WORK INSTRUCTIONS
Copy every line of the records below verbatim, leaving out the pictures.

[Word and element pointing records]
┄┄┄┄┄┄┄┄┄┄┄┄┄┄┄┄┄┄┄┄
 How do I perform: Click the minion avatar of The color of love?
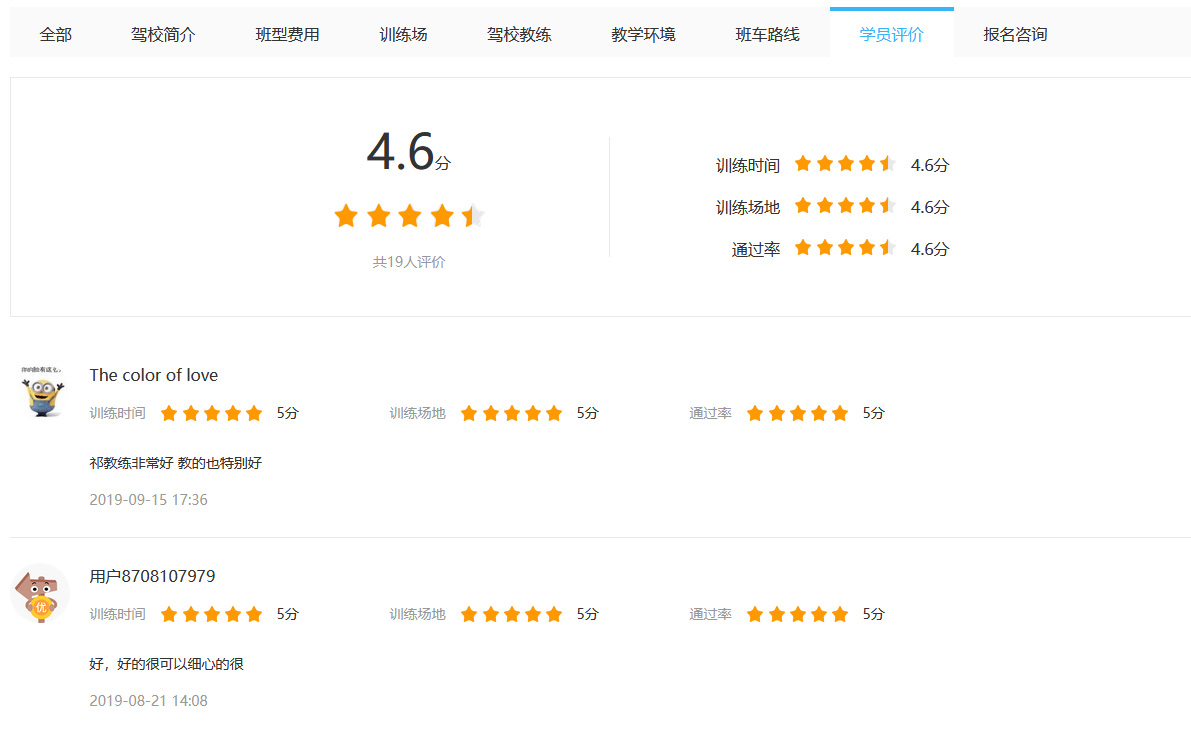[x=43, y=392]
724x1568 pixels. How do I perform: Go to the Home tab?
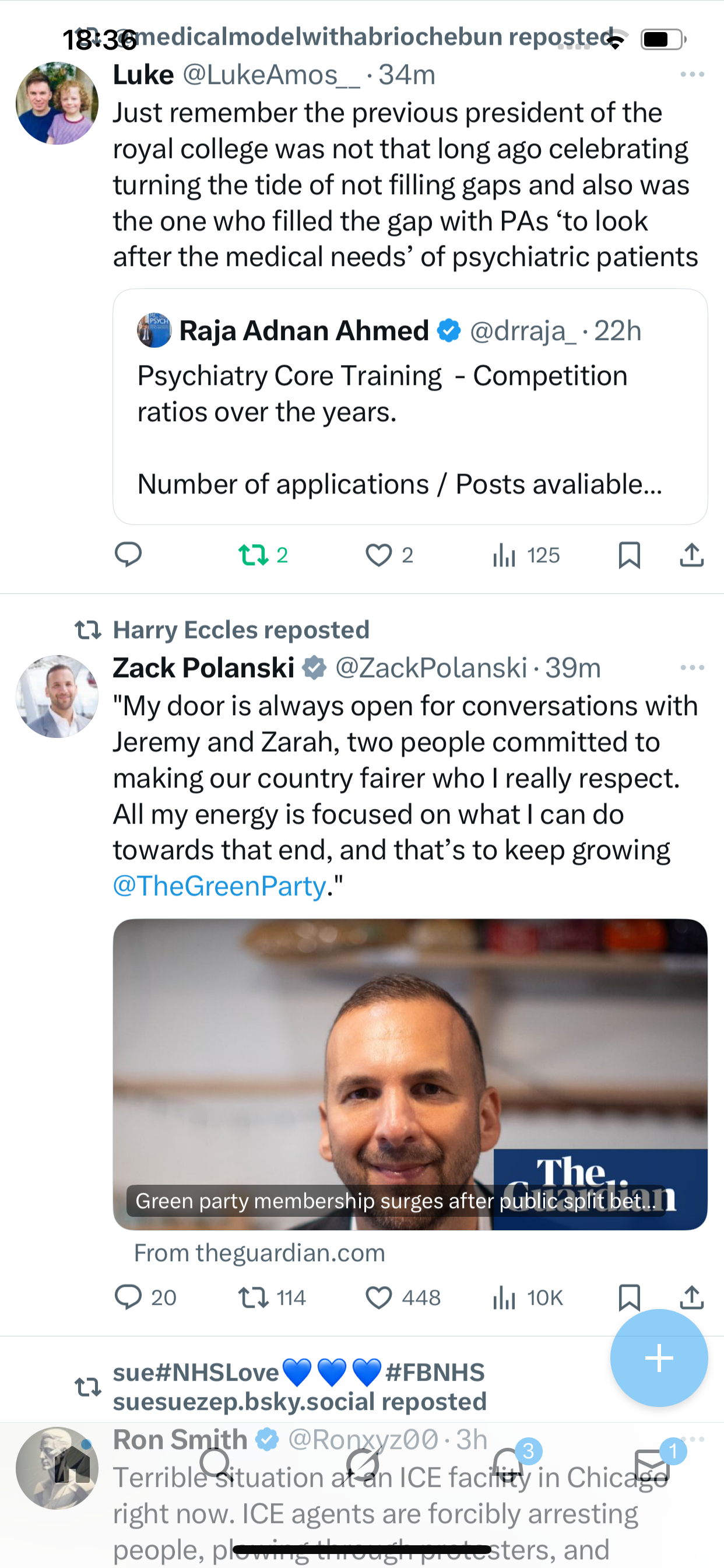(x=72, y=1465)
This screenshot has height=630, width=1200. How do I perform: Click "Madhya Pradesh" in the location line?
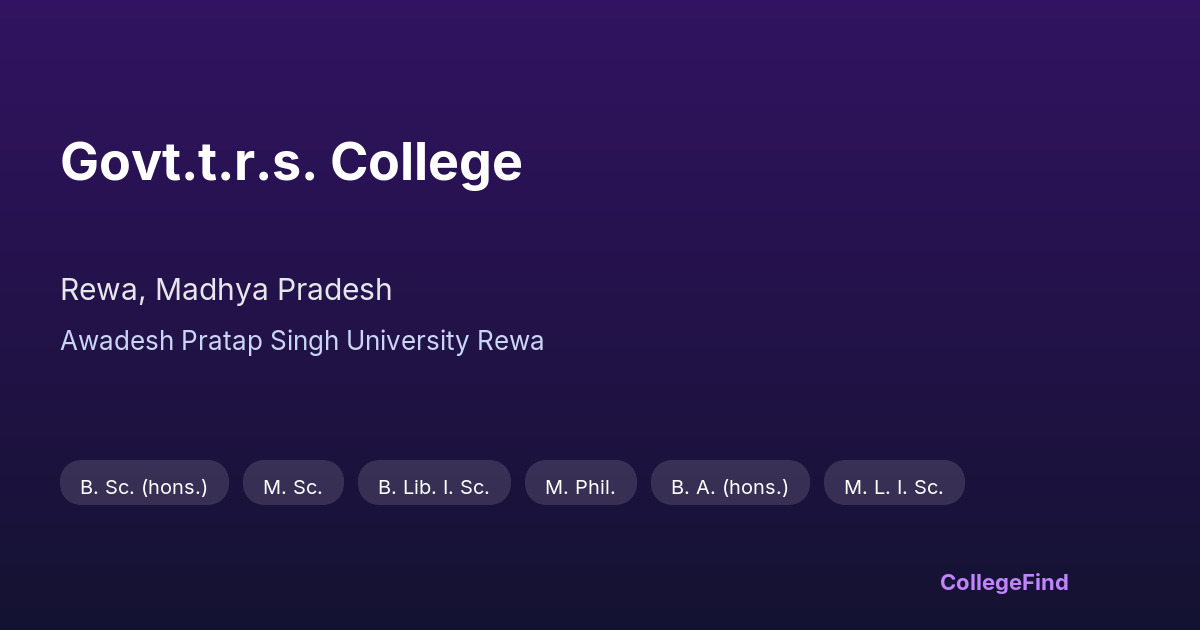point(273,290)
┄┄┄┄┄┄┄┄┄┄┄┄┄┄┄┄┄┄┄┄
ANSWER TO THIS TASK
 How do I perform: Click the minion avatar of The color of love?
[x=43, y=392]
724x1568 pixels. How do I perform: Go to the Home tab?
(x=72, y=1465)
This screenshot has height=630, width=1200. How do I perform: Click "Madhya Pradesh" in the location line?
point(273,290)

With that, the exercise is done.